Monday, February 9, 2015

Eagle


Dua hari terakhir, teman saya dari Malang, Faza Abadi Udayana (Faza), berkunjung ke Jogja. Sendirian.
Ketika saya tanya mau ngapain di jogja, dia hanya menjawab:
"Mau nyari inspirasi Mas.."
"Ke Jogja sendirian aja za?" 
"Iya Mas, pengen jadi independen traveller, pengen keluar dari zona nyaman. Elang itu sendirian, Bebek barengan" 
Phew, quote yang unik. "Elang itu sendirian, Bebek barengan"


Ketika Faza berkunjung ke Jogja, kami habiskan dengan berdiskusi mengenai pemuda, kontribusi, bisnis, ide, dan beberapa kali diskusi mengenai agama dan pastinya "percintaan". hehe.

Ada beberapa topik diskusi yang menarik menurut saya, salah satunya tentang "Keluar dari zona nyaman"

Menurut Faza, yang merupakan warga Jawa Timuran. Yaitu Gresik, Malang, Surabaya. Ia beranggapan bahwa kuliah di Jogja itu super duper nyaman. Memang Jogja adalah kota pelajar yang super menyenangkan. Udara bersih, warganya rukun, tidak macet, makanan murah, fasilitas lengkap (toko, mall, supermarket, perpustakaan, tempat pameran, dll), tempat wisata banyak, dan segala macam keistimewaan Jogja lainya.

Namun, kenyamanan itu mempunyai efek negatif bagi mahasiswa-mahasiswa yang kurang struggling.

Kami berdua sepakat bahwa kenyamanan kota Jogja akan membuat beberapa mahasiswa menjadi malas keluar dari zona nyaman. Sangat disayangkan, mahasiswa di Jogja yang hanya kuliah saja.
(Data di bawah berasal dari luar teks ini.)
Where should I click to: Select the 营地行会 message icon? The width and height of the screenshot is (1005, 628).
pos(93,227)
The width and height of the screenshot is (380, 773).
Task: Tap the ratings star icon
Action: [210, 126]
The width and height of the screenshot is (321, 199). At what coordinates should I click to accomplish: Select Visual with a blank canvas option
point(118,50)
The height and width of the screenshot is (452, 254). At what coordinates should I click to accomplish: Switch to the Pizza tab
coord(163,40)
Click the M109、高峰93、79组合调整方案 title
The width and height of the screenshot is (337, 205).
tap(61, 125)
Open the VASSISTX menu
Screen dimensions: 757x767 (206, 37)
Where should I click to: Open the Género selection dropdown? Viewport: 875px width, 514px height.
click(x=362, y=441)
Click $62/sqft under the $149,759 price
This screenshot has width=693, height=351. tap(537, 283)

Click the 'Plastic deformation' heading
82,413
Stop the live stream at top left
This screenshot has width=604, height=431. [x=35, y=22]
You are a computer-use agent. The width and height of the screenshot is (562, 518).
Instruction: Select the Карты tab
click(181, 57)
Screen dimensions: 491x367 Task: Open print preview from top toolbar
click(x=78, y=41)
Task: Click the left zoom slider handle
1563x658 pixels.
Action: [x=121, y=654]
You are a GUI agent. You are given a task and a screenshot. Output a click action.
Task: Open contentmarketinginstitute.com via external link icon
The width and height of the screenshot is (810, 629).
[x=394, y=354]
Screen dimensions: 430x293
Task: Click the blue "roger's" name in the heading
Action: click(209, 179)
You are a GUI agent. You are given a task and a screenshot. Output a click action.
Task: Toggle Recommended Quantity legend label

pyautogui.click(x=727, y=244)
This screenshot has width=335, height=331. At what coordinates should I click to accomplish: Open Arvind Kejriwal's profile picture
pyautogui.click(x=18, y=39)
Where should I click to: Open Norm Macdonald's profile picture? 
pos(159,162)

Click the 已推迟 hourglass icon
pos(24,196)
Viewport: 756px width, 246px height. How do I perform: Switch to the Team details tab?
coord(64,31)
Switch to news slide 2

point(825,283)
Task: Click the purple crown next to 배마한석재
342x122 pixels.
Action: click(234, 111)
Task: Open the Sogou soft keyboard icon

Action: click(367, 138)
Tidak dibarengi dengan kegiatan lainya. Padahal masih banyak ribuan peluang yang dapat mengembangkan diri mahasiswa. Seperti mengikuti organisasi, lomba, seminar, UKM, menjadi aslab, asdos, dll.

Saya ambil contoh di UGM, hampir tiap tahun UGM menerima puluhan ribu mahasiswa baru. Dari ribuan tersebut, hanya ratusan yang mungkin benar-benar memanfaatkan peluang dan ke"istimewaan" jogja, dengan melakukan berbagai kegiatan positif dan mampu berprestasi. Sisanya? Sisanya malas untuk keluar dari zona nyaman.

Saya pernah berdiskusi dengan teman asal Klaten, dia kini sudah lulus, dan dia merasa menyesal, mengapa waktu kuliah dahulu tidak memakai segala peluang yang dia punya. Dia menyesal dan baru menyadari bahwa "UGM itu luas", "UGM itu besar", "UGM itu potensial". Dia baru menyadari bahwa banyak mahasiswa berprestasi yang bisa ia jadikan teman, dia baru menyadari bahwa banyak kegiatan mahasiswa yang sangat bermanfaat, dia baru menyadari bahwa banyak peluang bagi mahasiswa untuk mengembangkan potensi tidak hanya di dalam negeri bahkan sampai ke luar negeri.

Semua penyesalan, memang datang terlambat.

Menyesal, itu masih mending.

Malah ada yang sama sekali tidak menyesal, karena "tidak kepikiran sama sekali".

Kuliah itu mungkin hanya 4 - 5 tahun, namun, saya setuju bahwa "Kuliah Merubah Pola Pikir". Bisa jadi, 4-5 tahun kuliah, akan mengubah jalan hidup seseorang 20-30 tahun kemudian.

Banyak teman yang ketika SD, SMP, SMA tidak berdaya, culun, kuper, ketika kuliah berubah 360 derajat menjadi orang yang aktif dan berprestasi. Banyak.

Namun, ada pula yang ketika SD, SMP, SMA pintar luar biasa, namun ketika kuliah malah jadi pemalas, culun dan kuper. Banyak.

Realitanya, memang hanya beberapa saja Mahasiswa yang mau menjadi Elang. Sisanya, cukup puas menjadi Bebek.